Música e rebeldia

Uma das coisas que podemos aprender com os grandes gênios da música é a sua grande capacidade de rejeitar padrões pré-estabelecidos. Quem se destaca na música, adquire esse status justamente por realizar algo novo, diferente de tudo o que já havia sido feito anteriormente, e que permanece na história através da influência que exercem nos artistas que viriam depois deles. Isso se dá na música erudita, com artistas como Bach, Mozart e Beethoven e na música popular, com Elvis Presley, Michael Jackson ou João Gilberto.

A verdade é que não se faz boa música sem uma grande dose de inconformismo. O artista que visa adequar-se a padrões, tentando apenas seguir tendências – muitas vezes muito mais mercadológicas que artísticas – para alcançar maior sucesso, podem até obter um êxito, mas que dificilmente perdurará por muito tempo.

Um equívoco muito comum, tanto para leigos quanto para músicos, é confundir arte com técnica. Dessa forma, aquele instrumentista virtuoso que executa peças musicais com perfeição é automaticamente tratado como um grande artista, ainda que o que ele faça seja uma mera execução que uma máquina bem programada poderia fazer igual ou melhor. Arte é mais do que isso. É expressar uma experiência, uma subjetividade, coisa que máquina nenhuma seria capaz de fazer. O músico que pouco toca, mas que dá aquela nota naquele momento exato da canção. É sublime.
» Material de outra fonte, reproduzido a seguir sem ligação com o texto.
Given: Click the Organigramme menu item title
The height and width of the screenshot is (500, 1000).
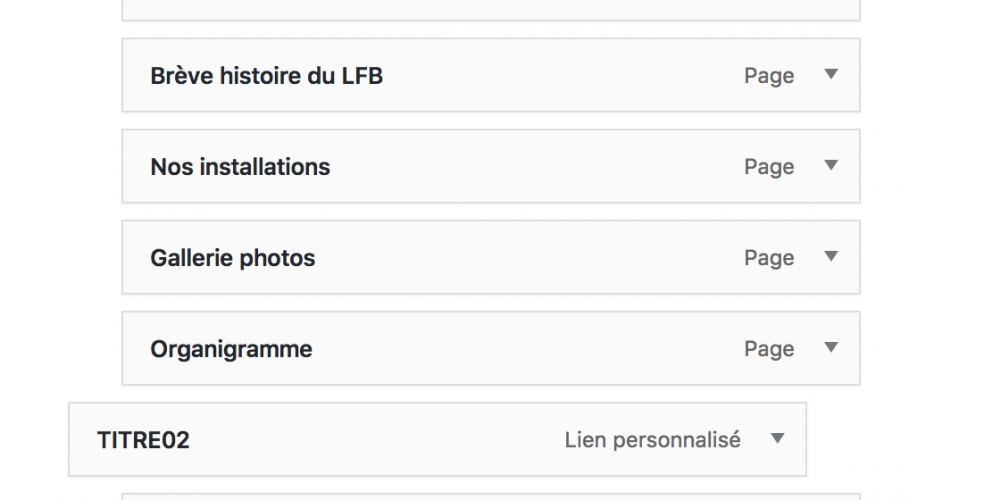Looking at the screenshot, I should [x=231, y=349].
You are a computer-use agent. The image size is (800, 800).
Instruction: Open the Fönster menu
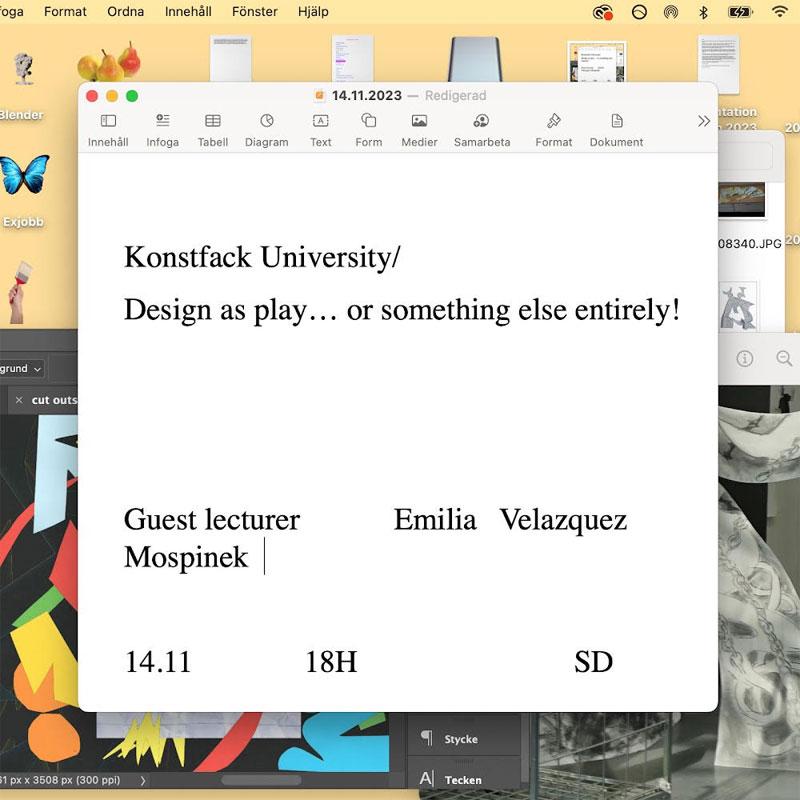(x=254, y=12)
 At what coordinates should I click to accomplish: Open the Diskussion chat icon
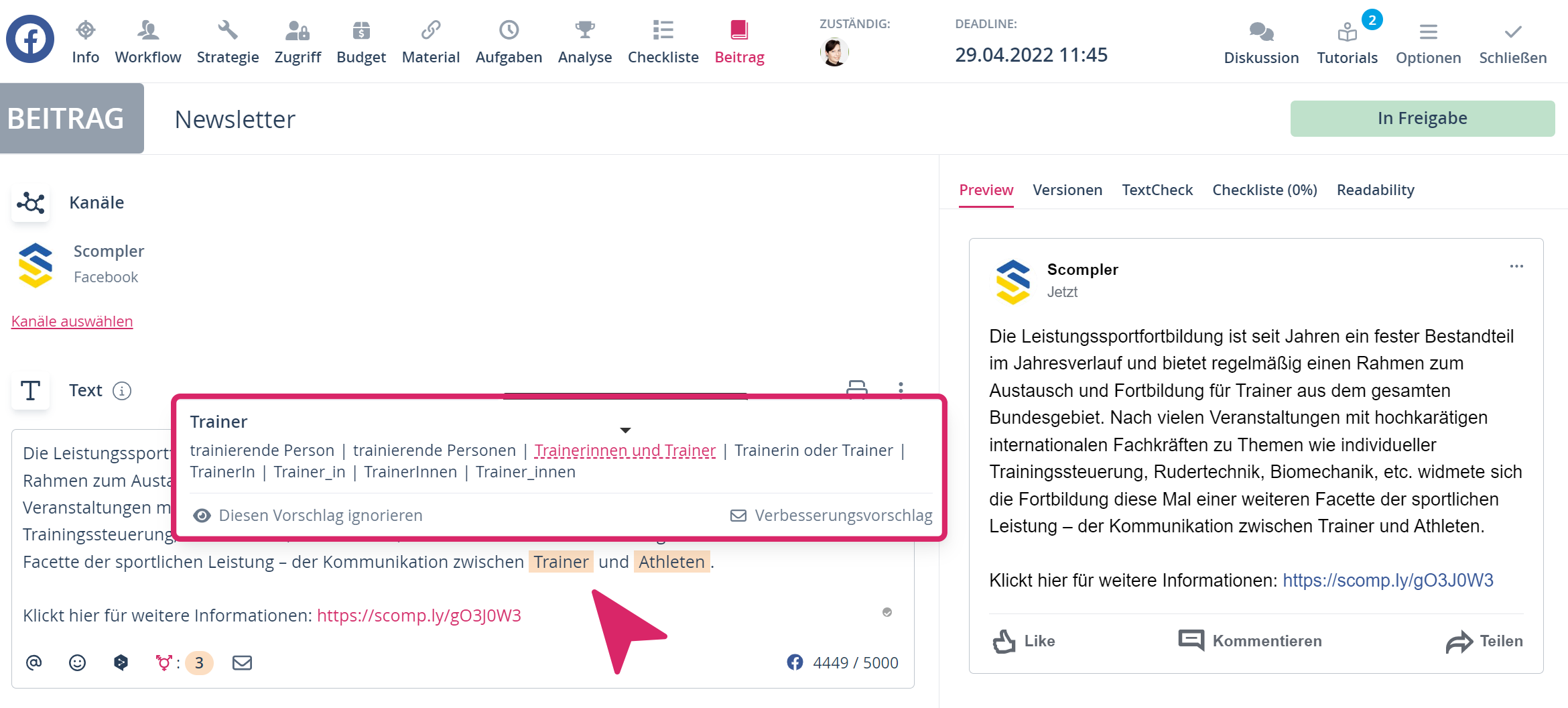coord(1260,32)
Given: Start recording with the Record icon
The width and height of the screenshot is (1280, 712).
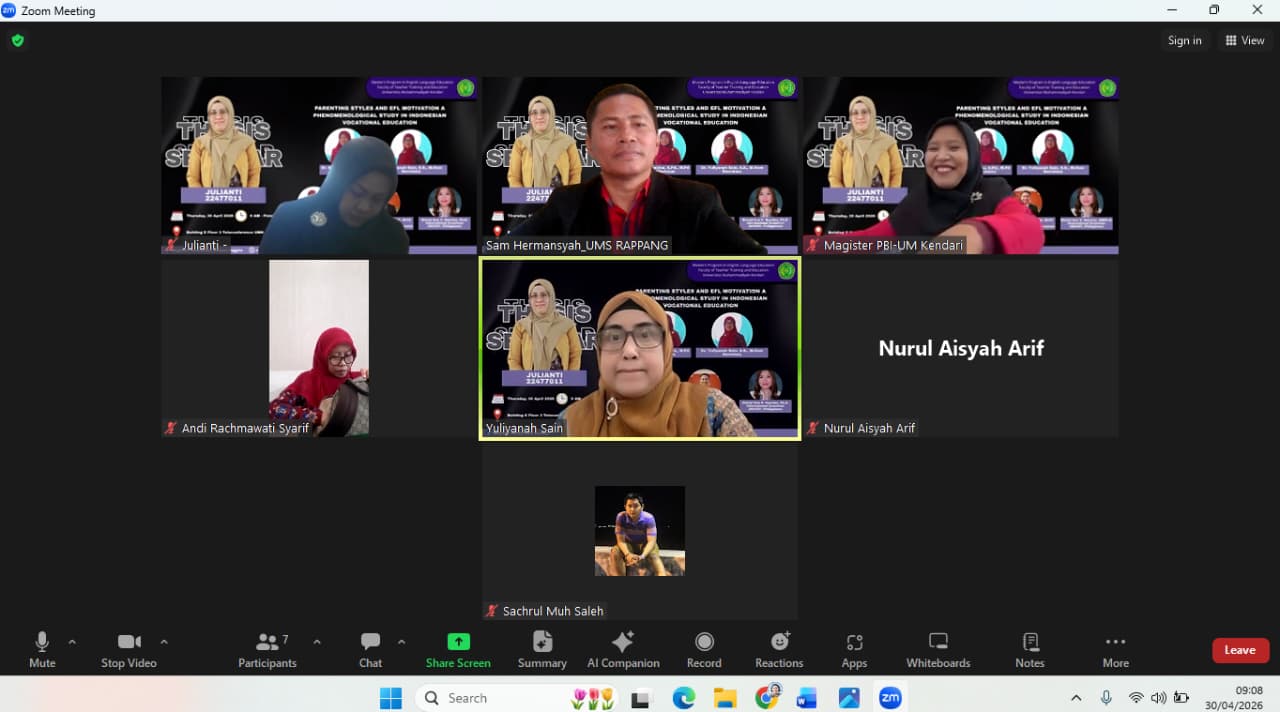Looking at the screenshot, I should [x=704, y=649].
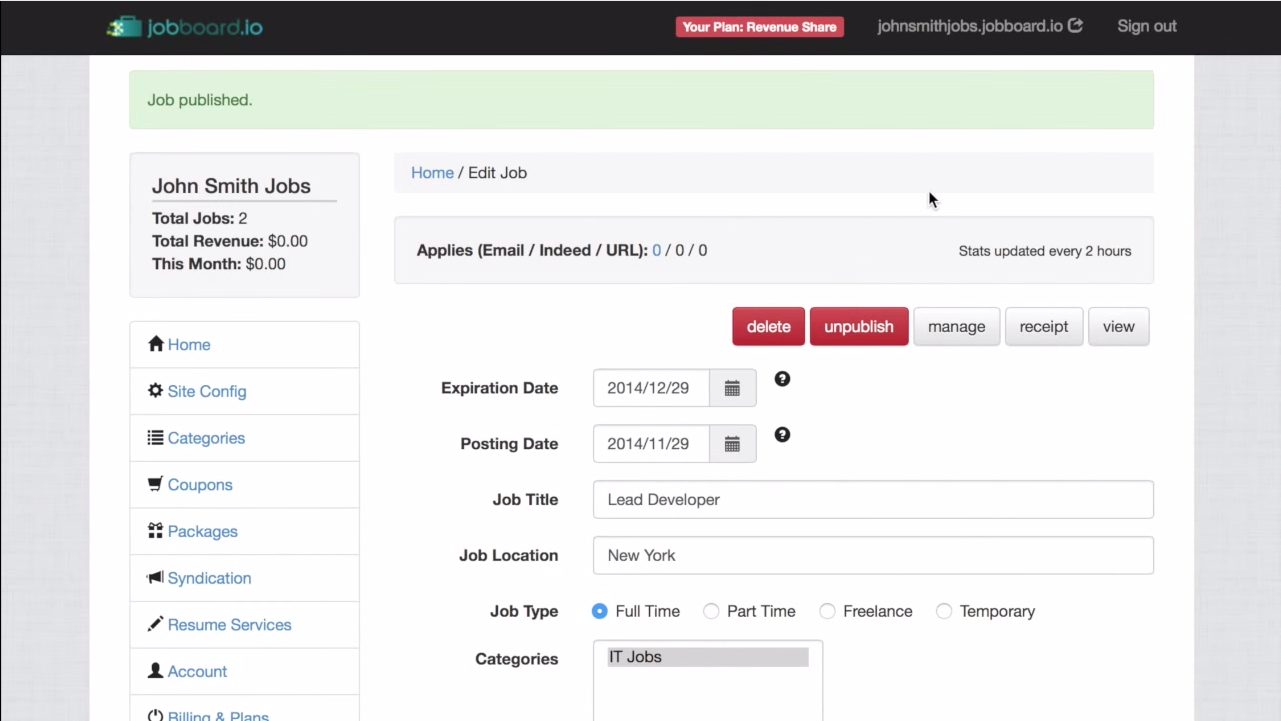Select the Freelance job type

coord(827,611)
Nesse sentido, o artista se compara ao atleta, que sempre quer ir além do que já foi. O artista é um eterno insatisfeito que busca expandir seus limites, buscar novas formas de expressar-se e, para tal, utiliza-se da técnica como ferramenta para atingir esse objetivo. Sem técnica, o músico fica refém das suas próprias limitações, como um pintor sem pincéis ou um arquiteto sem suas réguas. Quando o artista estaciona, o que faz deixa de ser arte e passa a ser técnica.
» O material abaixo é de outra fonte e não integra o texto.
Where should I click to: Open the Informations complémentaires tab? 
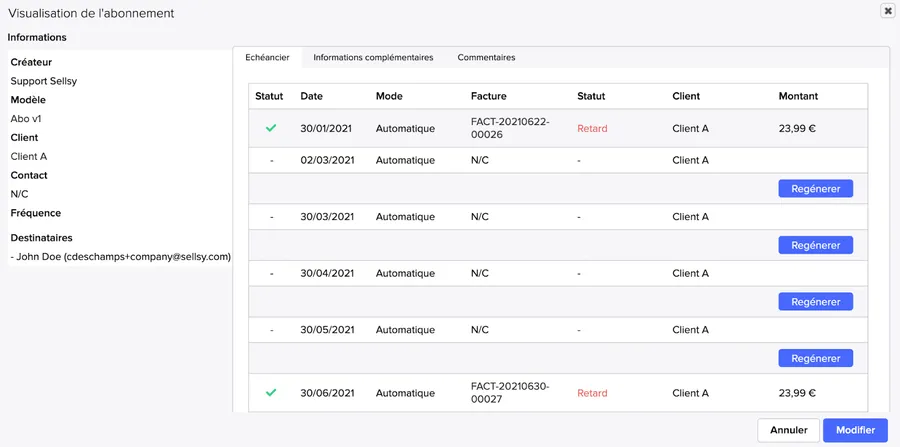pyautogui.click(x=373, y=58)
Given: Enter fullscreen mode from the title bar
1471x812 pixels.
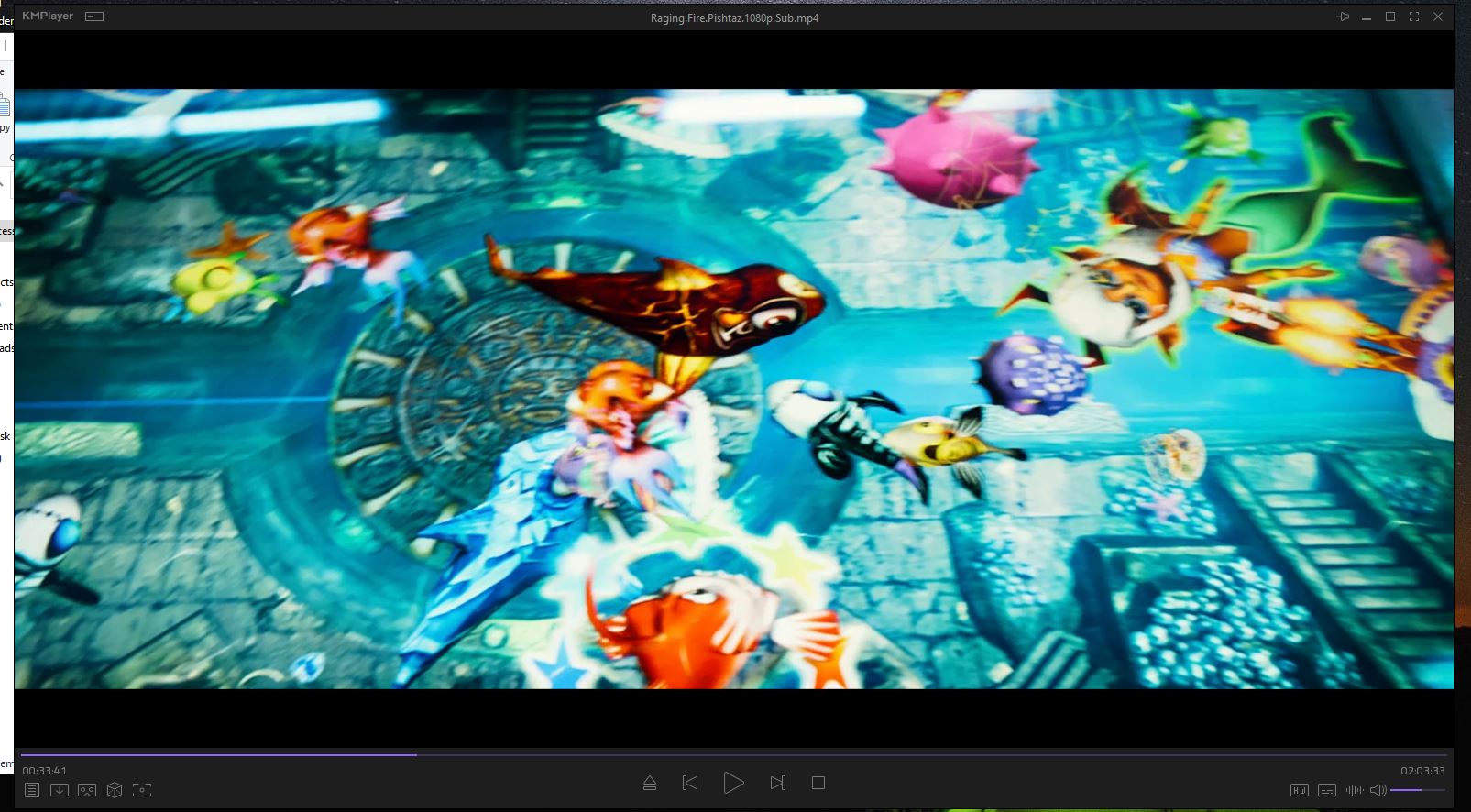Looking at the screenshot, I should pos(1414,17).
O músico cristão tem como motor da sua arte uma inspiração movida pelo Espírito Santo dentro de si e, para tal, precisa munir-se do máximo de ferramentas possível para realizar essa missão da maneira mais plena possível. Um músico que submete-se a fórmulas e modelos consagrados está, no fundo, enterrando o talento confiado a ele pelo seu senhor e deixando de multiplicá-lo.